**Excerpts from a dataset:**
--------------------------------------------------
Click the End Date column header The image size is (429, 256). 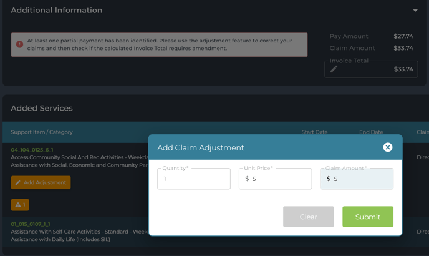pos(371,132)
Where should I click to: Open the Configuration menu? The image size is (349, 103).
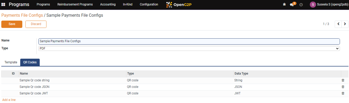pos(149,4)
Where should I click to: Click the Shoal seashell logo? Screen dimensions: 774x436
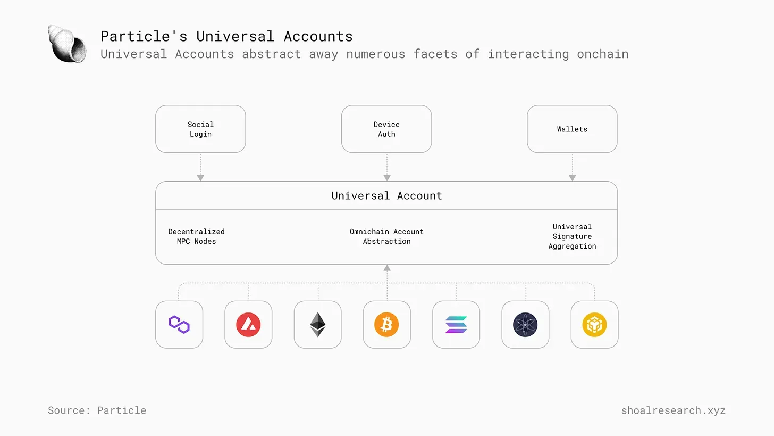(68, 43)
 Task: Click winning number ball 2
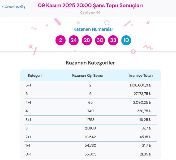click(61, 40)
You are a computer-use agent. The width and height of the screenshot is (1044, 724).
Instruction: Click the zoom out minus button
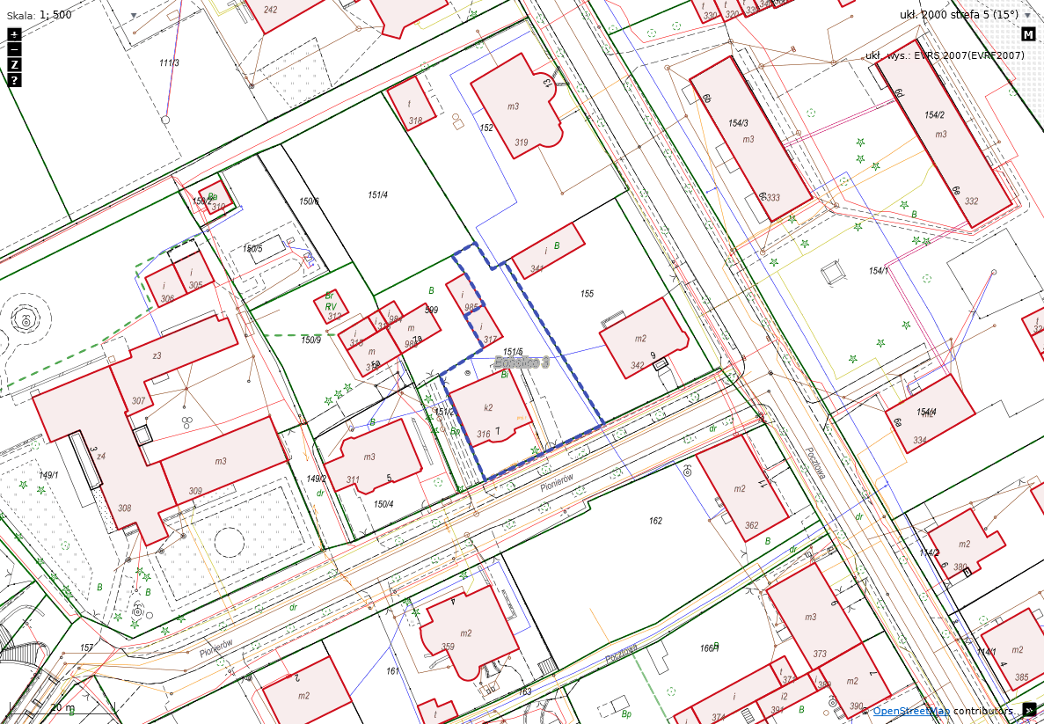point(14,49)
--------------------------------------------------
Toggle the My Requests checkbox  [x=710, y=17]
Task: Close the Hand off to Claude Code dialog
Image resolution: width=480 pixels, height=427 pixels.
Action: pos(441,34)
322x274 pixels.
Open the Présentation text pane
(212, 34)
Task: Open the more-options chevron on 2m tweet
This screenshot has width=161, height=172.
--------------------------------------------------
**WHAT TO DO:**
Make a copy of each line in the records that has the word "screenshot".

**COMPLETED EXERCISE:**
You are a computer-use agent. The width and height of the screenshot is (1044, 724).
This screenshot has width=161, height=172.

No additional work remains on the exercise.